Retail Based Clinics and the Future of Pediatrics
By Dennis Cooley, MD, FAAP
Within the last week the AAP has come out with an updated policy statement on Retail Based Clinics (RBCs). I encourage all of you to read this document which is included in the March issue of the journal Pediatrics. In it, the AAP strongly discourages children being seen in these clinics and supports the concept of the medical home. The policy statement reaffirms the problems with using RBCs including fragmented care and incomplete medical records. Children make up only 15% of the patients seen in these clinics but there is concern that these numbers will rise.
Unfortunately we all know that these clinics are here to stay mainly because they are driven by consumers’ (we used to call them patients) desire for convenience. This has led to some disagreement amongst pediatricians about how we should deal with the RBCs. Some pediatricians I have talked to want to take a hard line while others want to incorporate them into the health care system and work with them to provide better care. I frankly see both sides but tend to be more on the side of the hard liners. While I understand they are not going away, I do think we should actively discourage usage by competing with them. That’s correct… we need to compete.
For one thing we need to be more accessible to our patients. Not only will this make us competitive, but we owe it to our patients. In my office we have a walk-in clinic Monday thru Friday mornings where patients can check in from from 7:30 to 8:30 a.m. We also have after-hours appointments available Monday thru Thursday. During the weekend we are open Saturday morning by appointments and Sunday from 12 p.m. to 2 p.m. for walk-in patients. Does this keep all of our patients from going to an RBC or a free standing Urgent Care Clinic? Of course not, but it does cut down on the numbers. Do I like to work these extended hours? No, but I also didn’t like making trips into the hospital at 2 a.m. but understood it was part of the job. The feedback from our patients has been very positive. We have even been told many parents choose our practice because of our extended hours. Other methods of increasing accessibility need to be considered. Smaller practices may join together for sharing extended hours coverage. Pediatricians may consider forming their own urgent care clinics as is being done in some larger cities. I realize not every practice will be able to do these things but increasing accessibility in some manner is no longer an option but a must.
I believe we should also be more aggressive in marketing ourselves. Educate parents on the benefits of seeing us in our office. Let’s quit telling parents why the RBCs are bad (which I am afraid rings hollow to their ears) and instead tell them why we are better.
I am fully aware that even with increasing our availability we cannot have 24/7 office hours and we are going to have to accept the fact that someone else may be seeing our patients. So where are our patients going to go after hours for non-emergencies that can’t wait until the next day? Emergency Rooms are expensive and tend to over treat. Some form of urgent care clinics may have to be utilized. Here is where I agree with the argument of working with them to provide better care. How this is done will depend on your community but I think it makes sense to improve communications and strive to improve the quality of care they provide children.
Pediatricians provide the best care to children. We owe it to our children to continue to be leaders in their care. We shouldn’t roll over and let other groups assume this role, but we also have to be realistic and understand we can’t be everything for everybody. The health care milieu is changing rapidly and it is important that we be flexible and understand we have to change with the times.

-=-=-

◆ What to work on ◆
(a) Please repeat the part of the article on retail based clinics starting with "Unfortunately we all" and going on through "need to compete.", word for word.
(b) Condense the paragraph of the article on retail based clinics that opens "For one thing we need to be more accessible" into a bulleted list that keeps its main facts.

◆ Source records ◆
-=-=-

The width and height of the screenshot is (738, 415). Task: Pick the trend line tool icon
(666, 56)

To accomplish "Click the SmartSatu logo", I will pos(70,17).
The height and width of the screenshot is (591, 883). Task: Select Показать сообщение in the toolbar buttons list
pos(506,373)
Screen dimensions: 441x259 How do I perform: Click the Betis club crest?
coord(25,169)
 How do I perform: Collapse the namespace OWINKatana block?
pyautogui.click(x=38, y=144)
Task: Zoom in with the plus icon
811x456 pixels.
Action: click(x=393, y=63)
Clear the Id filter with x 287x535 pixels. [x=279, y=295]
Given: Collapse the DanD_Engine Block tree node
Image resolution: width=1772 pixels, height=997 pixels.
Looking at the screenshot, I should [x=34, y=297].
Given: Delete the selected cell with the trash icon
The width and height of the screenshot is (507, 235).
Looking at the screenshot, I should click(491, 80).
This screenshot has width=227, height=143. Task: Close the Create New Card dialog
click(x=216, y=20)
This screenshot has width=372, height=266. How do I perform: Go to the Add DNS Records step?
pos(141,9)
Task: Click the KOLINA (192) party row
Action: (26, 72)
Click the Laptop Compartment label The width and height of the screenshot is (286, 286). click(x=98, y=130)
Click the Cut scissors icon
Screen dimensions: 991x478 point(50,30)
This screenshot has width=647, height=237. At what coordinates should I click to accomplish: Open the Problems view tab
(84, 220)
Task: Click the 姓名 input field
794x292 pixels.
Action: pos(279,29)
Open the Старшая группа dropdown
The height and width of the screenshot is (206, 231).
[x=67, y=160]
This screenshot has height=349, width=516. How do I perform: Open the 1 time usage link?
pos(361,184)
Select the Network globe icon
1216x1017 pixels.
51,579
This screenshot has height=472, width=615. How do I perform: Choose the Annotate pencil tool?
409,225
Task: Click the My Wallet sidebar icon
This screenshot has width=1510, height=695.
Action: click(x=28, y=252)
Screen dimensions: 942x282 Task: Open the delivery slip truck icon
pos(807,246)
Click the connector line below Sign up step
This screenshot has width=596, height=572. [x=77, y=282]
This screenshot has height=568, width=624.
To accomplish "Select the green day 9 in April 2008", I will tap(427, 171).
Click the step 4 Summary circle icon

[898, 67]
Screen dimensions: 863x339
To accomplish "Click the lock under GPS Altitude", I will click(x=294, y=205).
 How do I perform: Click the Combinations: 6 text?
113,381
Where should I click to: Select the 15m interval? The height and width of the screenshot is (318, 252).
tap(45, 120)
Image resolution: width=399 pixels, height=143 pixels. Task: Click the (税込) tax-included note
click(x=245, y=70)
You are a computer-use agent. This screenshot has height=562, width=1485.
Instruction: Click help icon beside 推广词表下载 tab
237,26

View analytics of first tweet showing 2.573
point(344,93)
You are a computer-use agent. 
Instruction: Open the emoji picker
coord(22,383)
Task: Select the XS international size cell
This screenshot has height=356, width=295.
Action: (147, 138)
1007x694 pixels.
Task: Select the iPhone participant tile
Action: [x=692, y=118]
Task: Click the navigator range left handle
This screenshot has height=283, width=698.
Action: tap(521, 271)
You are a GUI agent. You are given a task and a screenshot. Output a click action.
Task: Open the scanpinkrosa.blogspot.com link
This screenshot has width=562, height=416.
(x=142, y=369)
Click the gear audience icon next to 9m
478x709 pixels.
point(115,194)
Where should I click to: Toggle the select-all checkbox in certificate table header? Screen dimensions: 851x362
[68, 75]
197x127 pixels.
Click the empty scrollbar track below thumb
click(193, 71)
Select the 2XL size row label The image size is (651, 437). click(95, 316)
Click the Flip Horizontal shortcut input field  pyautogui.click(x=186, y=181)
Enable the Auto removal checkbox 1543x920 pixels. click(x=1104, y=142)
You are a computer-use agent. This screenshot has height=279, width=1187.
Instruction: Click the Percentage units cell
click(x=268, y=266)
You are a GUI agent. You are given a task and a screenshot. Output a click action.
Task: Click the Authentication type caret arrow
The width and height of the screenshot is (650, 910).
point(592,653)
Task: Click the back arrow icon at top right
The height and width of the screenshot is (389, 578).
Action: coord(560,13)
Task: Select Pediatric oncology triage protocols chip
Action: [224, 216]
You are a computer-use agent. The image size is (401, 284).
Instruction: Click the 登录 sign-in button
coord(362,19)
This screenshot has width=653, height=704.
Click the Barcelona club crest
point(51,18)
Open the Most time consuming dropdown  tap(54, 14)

-=-=-

◆ Replies ◆
(a)
Unfortunately we all know that these clinics are here to stay mainly because they are driven by consumers’ (we used to call them patients) desire for convenience. This has led to some disagreement amongst pediatricians about how we should deal with the RBCs. Some pediatricians I have talked to want to take a hard line while others want to incorporate them into the health care system and work with them to provide better care. I frankly see both sides but tend to be more on the side of the hard liners. While I understand they are not going away, I do think we should actively discourage usage by competing with them. That’s correct… we need to compete.

(b)
- Pediatricians need to be more accessible to their patients, both to compete and because they owe it to them.
- The author's office offers a walk-in clinic Monday through Friday mornings, with check-in from 7:30 to 8:30 a.m.
- It offers after-hours appointments Monday through Thursday.
- On weekends it is open Saturday morning by appointment and Sunday from 12 p.m. to 2 p.m. for walk-in patients.
- The extended hours don't keep all patients from going to an RBC or a free standing Urgent Care Clinic, but they cut down on the numbers.
- The author doesn't like working these hours but sees them as part of the job, like the 2 a.m. trips into the hospital.
- Patient feedback has been very positive, and many parents have said they choose the practice because of its extended hours.
- Other ways to increase accessibility include smaller practices joining together to share extended-hours coverage and pediatricians forming their own urgent care clinics, as is being done in some larger cities.
- Not every practice can do these things, but increasing accessibility in some manner is now a must.